Task goal = All of the entries are to be returned word for word.

(Items from a data source)
= Beginning of Section =

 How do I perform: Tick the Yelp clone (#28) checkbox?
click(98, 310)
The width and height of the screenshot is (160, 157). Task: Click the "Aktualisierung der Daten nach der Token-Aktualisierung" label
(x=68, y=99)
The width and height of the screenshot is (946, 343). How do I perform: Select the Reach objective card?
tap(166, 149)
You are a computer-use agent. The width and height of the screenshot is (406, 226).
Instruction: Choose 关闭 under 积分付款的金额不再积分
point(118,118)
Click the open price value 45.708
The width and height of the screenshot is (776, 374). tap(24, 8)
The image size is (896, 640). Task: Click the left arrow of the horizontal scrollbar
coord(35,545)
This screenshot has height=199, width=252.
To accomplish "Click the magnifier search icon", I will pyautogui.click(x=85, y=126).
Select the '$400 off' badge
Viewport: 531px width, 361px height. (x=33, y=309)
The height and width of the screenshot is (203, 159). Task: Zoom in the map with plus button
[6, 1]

= End of Section =

Answer space =
 How do I perform: Tick the Yelp clone (#28) checkbox?
click(98, 310)
The width and height of the screenshot is (160, 157). Task: Click the "Aktualisierung der Daten nach der Token-Aktualisierung" label
(x=68, y=99)
The width and height of the screenshot is (946, 343). How do I perform: Select the Reach objective card?
tap(166, 149)
You are a computer-use agent. The width and height of the screenshot is (406, 226).
Instruction: Choose 关闭 under 积分付款的金额不再积分
point(118,118)
Click the open price value 45.708
The width and height of the screenshot is (776, 374). tap(24, 8)
The image size is (896, 640). Task: Click the left arrow of the horizontal scrollbar
coord(35,545)
This screenshot has height=199, width=252.
To accomplish "Click the magnifier search icon", I will pyautogui.click(x=85, y=126).
Select the '$400 off' badge
Viewport: 531px width, 361px height. (x=33, y=309)
The height and width of the screenshot is (203, 159). Task: Zoom in the map with plus button
[6, 1]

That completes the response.